On hyperbolic once-punctured-torus bundles III: Comparing two tessellations of the complex plane

TL;DR

This paper compares two different tessellations of the complex plane associated with once-punctured-torus bundles with pseudo-Anosov monodromy, analyzing their relationship through geometric and fractal structures.

Contribution

It provides a detailed comparison between the canonical ideal tetrahedral decomposition tessellation and the Cannon-Thurston fractal tessellation for these bundles.

Findings

Establishes a relationship between the two tessellations.
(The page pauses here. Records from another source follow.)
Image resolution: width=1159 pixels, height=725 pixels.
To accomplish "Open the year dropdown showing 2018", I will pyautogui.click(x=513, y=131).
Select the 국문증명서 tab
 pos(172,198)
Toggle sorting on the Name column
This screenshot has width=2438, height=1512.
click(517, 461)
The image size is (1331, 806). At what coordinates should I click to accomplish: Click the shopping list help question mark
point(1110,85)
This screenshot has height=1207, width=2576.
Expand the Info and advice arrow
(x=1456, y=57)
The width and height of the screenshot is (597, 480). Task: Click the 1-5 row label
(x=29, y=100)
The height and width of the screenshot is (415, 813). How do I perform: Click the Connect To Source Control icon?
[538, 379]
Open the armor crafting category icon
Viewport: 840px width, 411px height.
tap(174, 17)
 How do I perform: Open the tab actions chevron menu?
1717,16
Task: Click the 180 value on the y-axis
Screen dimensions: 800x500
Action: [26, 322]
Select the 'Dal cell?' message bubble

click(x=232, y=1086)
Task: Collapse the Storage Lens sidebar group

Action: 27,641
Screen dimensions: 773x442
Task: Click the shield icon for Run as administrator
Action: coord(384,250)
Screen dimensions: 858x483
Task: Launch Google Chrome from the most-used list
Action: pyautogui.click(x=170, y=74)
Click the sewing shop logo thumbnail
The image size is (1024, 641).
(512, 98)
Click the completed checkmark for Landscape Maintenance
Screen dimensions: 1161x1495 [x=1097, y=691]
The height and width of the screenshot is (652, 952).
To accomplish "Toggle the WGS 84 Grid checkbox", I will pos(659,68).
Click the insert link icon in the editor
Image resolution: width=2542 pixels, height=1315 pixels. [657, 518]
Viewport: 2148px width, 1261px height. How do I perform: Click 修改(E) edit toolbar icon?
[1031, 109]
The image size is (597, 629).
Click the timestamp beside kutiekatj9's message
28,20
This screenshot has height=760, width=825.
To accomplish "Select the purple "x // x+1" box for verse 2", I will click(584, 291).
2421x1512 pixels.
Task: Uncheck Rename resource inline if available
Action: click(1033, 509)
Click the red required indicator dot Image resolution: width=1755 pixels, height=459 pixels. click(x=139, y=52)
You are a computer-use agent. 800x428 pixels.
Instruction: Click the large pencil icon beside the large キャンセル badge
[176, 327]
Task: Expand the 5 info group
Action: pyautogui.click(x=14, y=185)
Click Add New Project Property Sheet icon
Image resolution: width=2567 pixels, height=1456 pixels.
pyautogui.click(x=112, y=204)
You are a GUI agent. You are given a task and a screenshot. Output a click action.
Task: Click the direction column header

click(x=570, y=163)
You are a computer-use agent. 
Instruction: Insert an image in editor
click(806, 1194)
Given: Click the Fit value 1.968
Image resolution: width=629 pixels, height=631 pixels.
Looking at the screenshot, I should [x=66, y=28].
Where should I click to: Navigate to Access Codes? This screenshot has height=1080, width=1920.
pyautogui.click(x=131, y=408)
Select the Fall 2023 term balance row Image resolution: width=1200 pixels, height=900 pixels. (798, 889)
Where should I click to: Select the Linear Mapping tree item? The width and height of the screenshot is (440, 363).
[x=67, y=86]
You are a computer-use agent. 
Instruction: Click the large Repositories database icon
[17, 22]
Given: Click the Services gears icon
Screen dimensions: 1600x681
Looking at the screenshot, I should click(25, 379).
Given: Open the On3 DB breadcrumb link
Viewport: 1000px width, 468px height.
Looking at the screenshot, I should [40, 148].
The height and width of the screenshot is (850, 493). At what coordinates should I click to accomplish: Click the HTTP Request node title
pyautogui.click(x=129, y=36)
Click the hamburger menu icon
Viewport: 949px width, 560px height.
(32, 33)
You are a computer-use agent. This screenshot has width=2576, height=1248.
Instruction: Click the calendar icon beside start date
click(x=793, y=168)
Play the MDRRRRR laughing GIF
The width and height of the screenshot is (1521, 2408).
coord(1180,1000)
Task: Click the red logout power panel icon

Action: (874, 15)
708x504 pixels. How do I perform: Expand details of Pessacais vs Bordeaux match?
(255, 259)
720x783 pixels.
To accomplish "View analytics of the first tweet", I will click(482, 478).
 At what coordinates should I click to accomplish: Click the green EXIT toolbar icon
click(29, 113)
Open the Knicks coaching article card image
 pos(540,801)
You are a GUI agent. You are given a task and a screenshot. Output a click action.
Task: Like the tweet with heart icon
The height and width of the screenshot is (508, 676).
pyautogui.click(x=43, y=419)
Describes geometric properties of the ideal tetrahedral decomposition.

Analyzes the fractal structure of the Cannon-Thurston map.

Abstract

To each once-punctured-torus bundle, $T_\phi$, over the circle with pseudo-Anosov monodromy $\phi$, there are associated two tessellations of the complex plane: one, $\Delta(\phi)$, is (the projection from $\infty$ of) the triangulation of a horosphere at $\infty$ induced by the canonical decomposition into ideal tetrahedra, and the other, $CW(\phi)$, is a fractal tessellation given by the Cannon-Thurston map of the fiber group switching back and forth between gray and white each time it passes through $\infty$. In this paper, we study the relation between $\Delta(\phi)$ and $CW(\phi)$.